Mario and Mallow are talking to a little mushroom guy and first, he says "Mario! Mario!". Then he follows up with the text box shown here.

あやしい やつが!
たった今 ここをとおっていきました!

The context is a bad crocodile is going around town causing trouble and the little mushroom guy just saw him.

I know いました to be kind of like 'was' and 'were' when combined with other words but when used on its own, it doesn't make much sense to me.

What does it mean?

  • Not an answer to your question, but: Do you have some application running which maybe OCR's the displayed text of your (presumable emulated) game and translates it as displayed on the left-hand side? Ah, never mind: youtube.com/watch?v=WRBRLmhFy-4 found in another of your questions. Too good to be true, but not entirely impossible to have such an application.
    – mats
    Commented Feb 19, 2022 at 12:48
  • 1
    Actually, there may be something that is exactly what you're looking for. You have to play through the game at the same time, but I think this is what you're describing. legendsoflocalization.com/wanderbar/#download Commented Feb 19, 2022 at 19:52

1 Answer 1


The verb いる (“to exist” or “to be”) requires a subject and optionally accepts a location.

In the case of Japanese such elements can be omitted in the surface sentence but they are inferred. So understanding this sentence requires understanding what to fill in those two slots.

In this case, subject = He/She/It (aka クロコ/Croco) , location = Here

So “He was here”.

“Just” is also sort of implied, so “He was just here”.

Btw if you the read the next sentence 怪しいやつが, that’s actually providing the subject for the first sentence (it’s inverted, aka a piece of grammar called 倒置法).

So you could say

“He was just here! That suspicious guy!” (maintain the inversion) or “That suspicious guy was just here!” (collapse the inversion).
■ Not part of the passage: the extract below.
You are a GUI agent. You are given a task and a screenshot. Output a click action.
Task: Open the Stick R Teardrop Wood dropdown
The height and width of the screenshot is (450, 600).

And finally, in English it’s probably slightly more common to say “I just saw that suspicious guy”, or probably better for this context, “That suspicious guy! I just saw him!!” or something like that. The best translation (including whether you use “a” or “that”) would depend on the exact context which I don’t remember (it’s been a good two decades since I’ve played this game :)).